Continuing the Album

October 1st, 2025

Writer: Emma Weiss

Editor: Penny Walke


A photo is more than a second in time; it is a fleeting moment of a memory preserved forever. Each image is a fragment of a larger story, holding pieces of joy, love, and passion within its frame. Unlike moments, photos live forever, allowing us to revisit the past and feel emotions frozen in time.

In a small brown cabinet in my bedroom at my grandparents’ house lay piles and piles of thick black photo albums. When I was little, I’d laugh at the photos of my grandpa, shirtless, playing flag football at camp. But as I got older, I started asking questions, piecing together these stories of his childhood, our family tree, and his lived experiences. The earliest photo albums weren’t my grandpa’s doing; they were his father's. Photos were left scattered, unorganized, and out of order, making it difficult to read them as a story..

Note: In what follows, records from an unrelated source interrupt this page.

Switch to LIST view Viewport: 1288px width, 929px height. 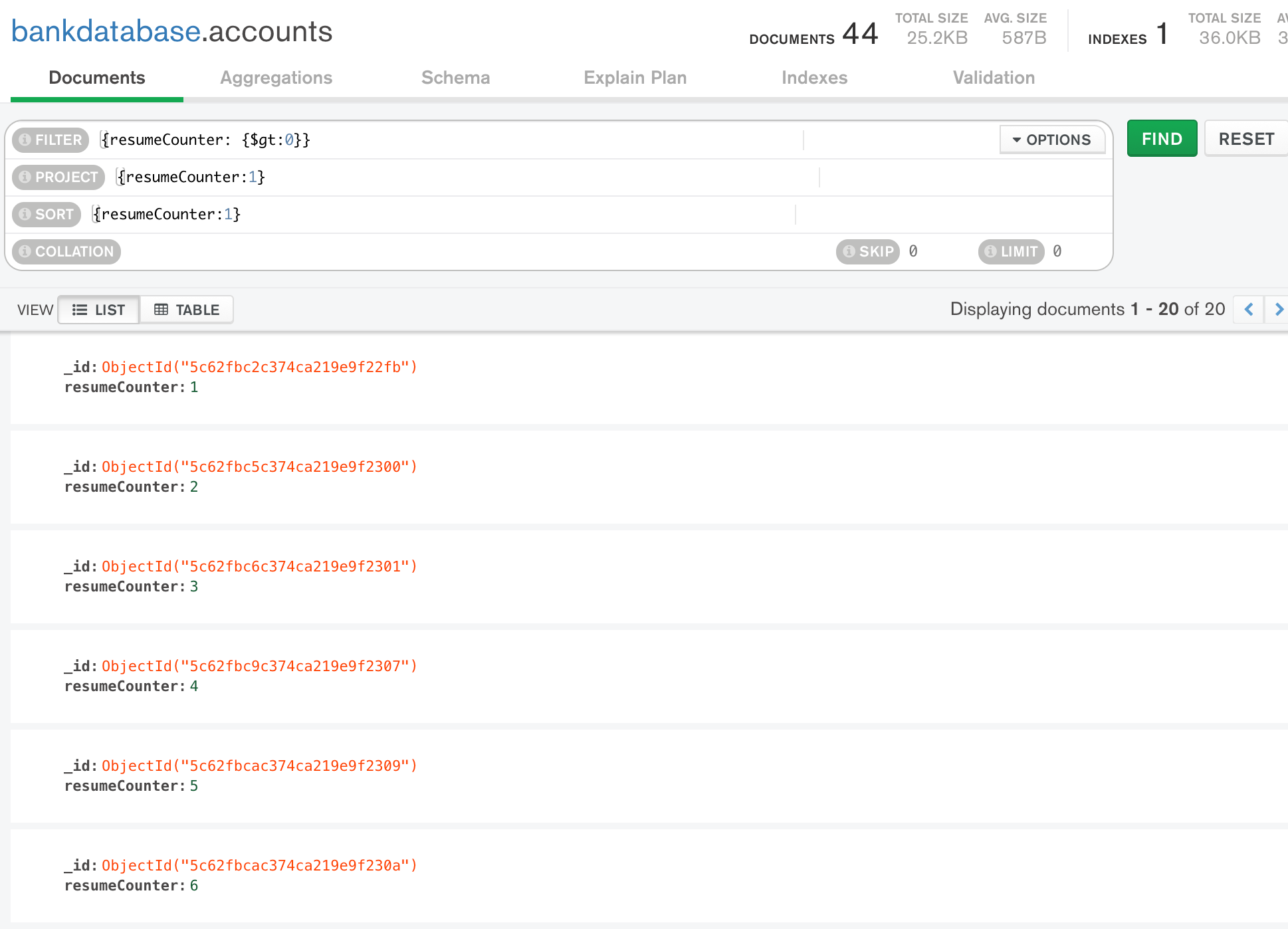pyautogui.click(x=99, y=310)
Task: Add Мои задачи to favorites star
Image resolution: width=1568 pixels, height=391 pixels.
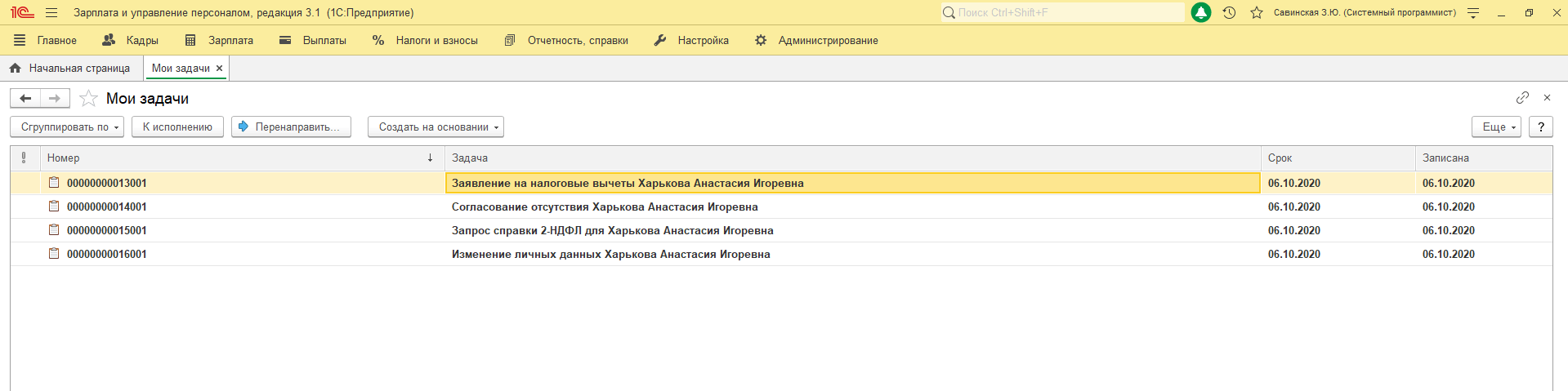Action: click(x=88, y=99)
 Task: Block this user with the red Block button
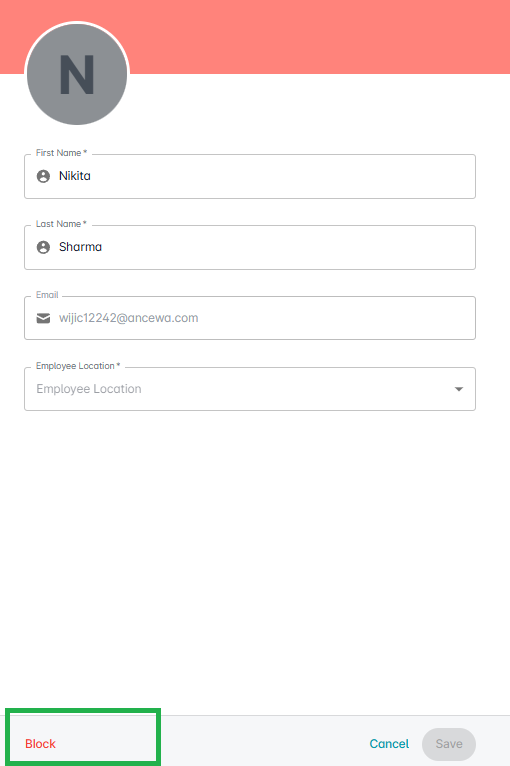coord(41,744)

But the albums my grandpa created himself were different. They began with his relationship with my grandma. The first photo shows them at the start: my grandma, just 16, in a summer dress and a bright headband pushing back her thick brown hair; my grandpa, with his dark complexion, has his arm around her. It was the beginning of a love that would last a lifetime. Later pages show silly moments at the beach, burying my grandpa in the sand, popping open a champagne bottle, laughing together through life. Young love, and the start of their story, radiate from those images captured in time.

Other black photo albums in the bedroom captured their worldly travels. It wasn’t the Taj Mahal or the Eiffel Tower that drew me in, but rather the photos of my grandma full of admiration and life. It was the shots of them together in the South African rainforest. The shots of them on a boat in the Venice canals. Love bursts out of those images; I could feel it then, and I still feel it now.

This summer, I returned to my grandparents’ home after my grandpa passed away. I opened the albums I cherished so dearly as a kid, seeing their love alive in the stillness of those images, and thought, ‘Why don’t I do this? Why don’t I start taking photos and creating albums documenting my happiness as a young adult?’ The following week, I bought a film camera at a vintage market. Since that day, I have strived to capture the little moments of joy, taking photos of my friends at dinners, before going out, or just hanging around, making these memories last forever.

I hope to continue these albums the way my grandpa did. I want to capture the milestone of getting my first apartment, the pride of running my first marathon, the joy of getting married, and the excitement of traveling the world. When I start a family, I want that new chapter of life to be captured. These albums won’t just be for me; they’ll be for my future kids and grandkids, and generations following. I want them to flip through the pages and see my life’s moments, to feel my memories alive in front of them, just as I felt my grandparents’ love living on through their photos.